Updated to include age, the University of Southern California/Van Nuys Prognostic Index Scoring System (USC/VNPI) can be used to determine which patients with DCIS are at greatest risk for recurrence and would therefore benefit from particular forms of local or regional therapy [48]. With the goal being a local recurrence rate of less than 20% at 12 years, BCS alone is recommended for scores 4 to 6, and for patients with a score of 7 but have margins ≥ 3 mm. BCS plus RT is recommended for patients with a score of 7 and margins < 3 mm, a score of 8 and margins ≥ 3 mm, or a score of 9 and margins ≥ 5 mm. Mastectomy is recommended for a score of 8 and margins < 3 mm; a score of 9 and margins < 5 mm; and for all patients with a score of 10 to 12. The USC/VNPI score may be a useful adjunct in therapeutic decision making, but multiple attempts at independently validating the utility of this risk stratification scheme have not been consistent. Criticism of the USC/VNPI is that was applied to the same population in whom it was derived, the long treatment period (1972 to 1995), non-routine tissue processing, and extremely low rates of recurrence in the lowest risk group that have not been confirmed by other studies.

Rudloff et al. [49], from Memorial Sloan Kettering Cancer Center (MSKCC) from 1991 to 2006, identified 1868 consecutive women treated with BCS for DCIS. A multivariate Cox proportional hazards model was constructed using the 1681 women in whom data was complete. Ten clinical, pathologic, and treatment variables (age, family history, clinical presentation, margin status/width, size/volume of disease, nuclear grade, necrosis, time period, RT, and ET) were built into a nomogram estimating probability of IBTR at five and ten years after BCS. The model was validated for discrimination and calibration using bootstrap resampling. The DCIS nomogram for prediction of five- and ten-year IBTR probabilities demonstrated good calibration and discrimination, with a concordance index of 0.704 (bootstrap corrected, 0.688) and a concordance probability estimate of 0.686. Factors with the greatest influence on risk of IBTR in the model included adjuvant RT or endocrine therapy, age, margin status, number of excisions, and treatment time period. This tool may assist in individual decision making regarding various treatment options and help avoid over- and under treatment of noninvasive breast cancer [49].

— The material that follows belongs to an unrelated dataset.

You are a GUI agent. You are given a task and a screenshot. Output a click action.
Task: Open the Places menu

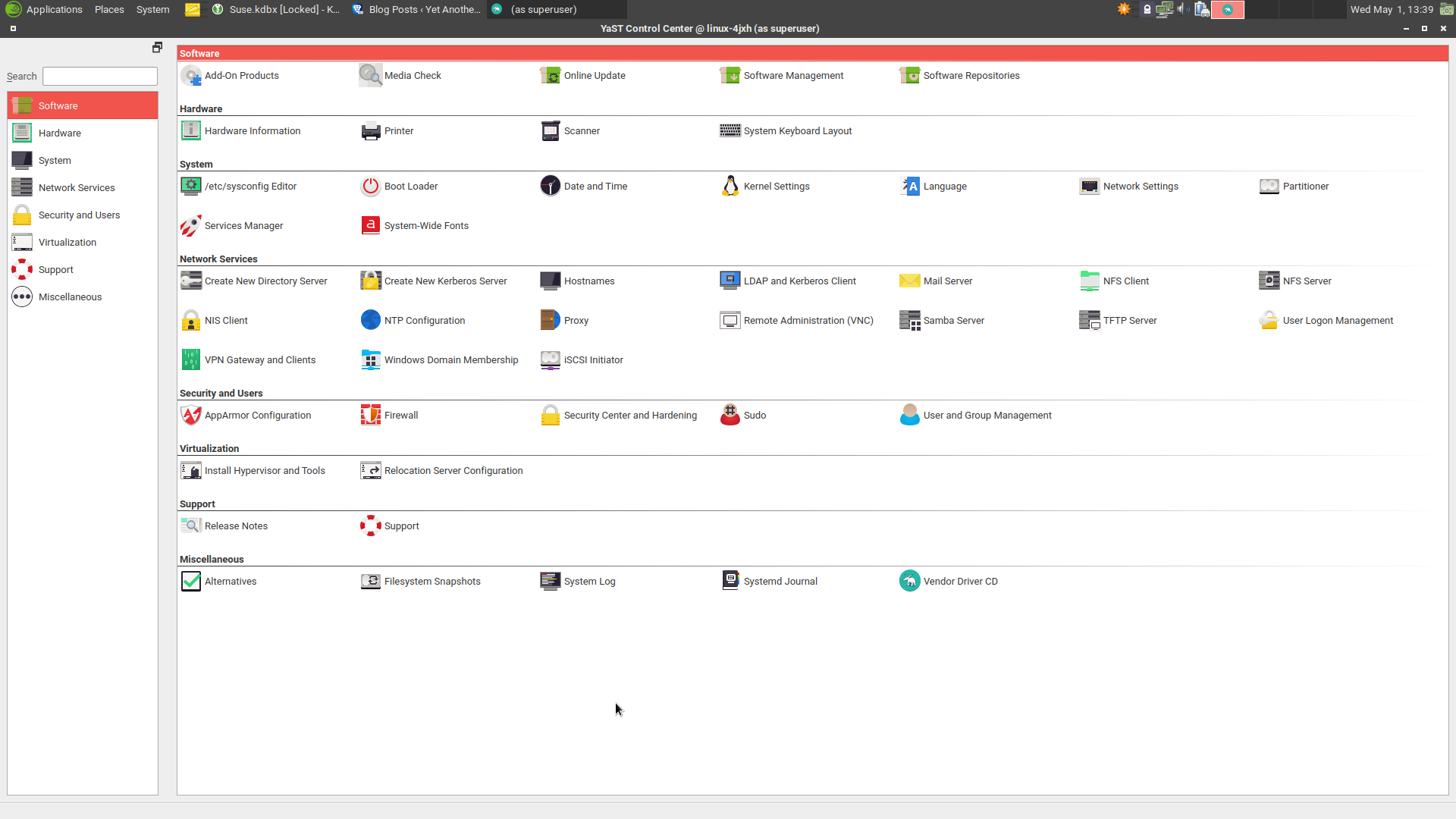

Yi et al. [50], retrospectively identified 794 patients with a diagnosis of DCIS who had undergone BCS from 1990 through 2007 at the MD Anderson Cancer Center (MDACC). Clinical and pathologic factors and the performance of the MSKCC nomogram for prediction of IBTR were assessed for 734 patients who had complete data. There was a marked difference with respect to tumor grade, prevalence of necrosis, initial presentation, final margins, and receipt of ET between the two cohorts. The biggest difference was that more patients received radiation in the MDACC cohort (75% at MDACC vs 49% at MSKCC; p < 0.001). Follow-up time in the MDACC cohort was longer than in the MSKCC cohort (median 7.1 years vs 5.6 years), and the recurrence rate was lower in the MDACC cohort (7.9% vs 11%). The median five-year probability of recurrence was 5%, and the median 10-year probability of recurrence was 7%. The nomogram for prediction of five- and ten-year IBTR probabilities demonstrated imperfect calibration and discrimination, with a concordance index of 0.63. The authors concluded that predictive models for IBTR in patients with DCIS who were treated with BCS are imperfect [50].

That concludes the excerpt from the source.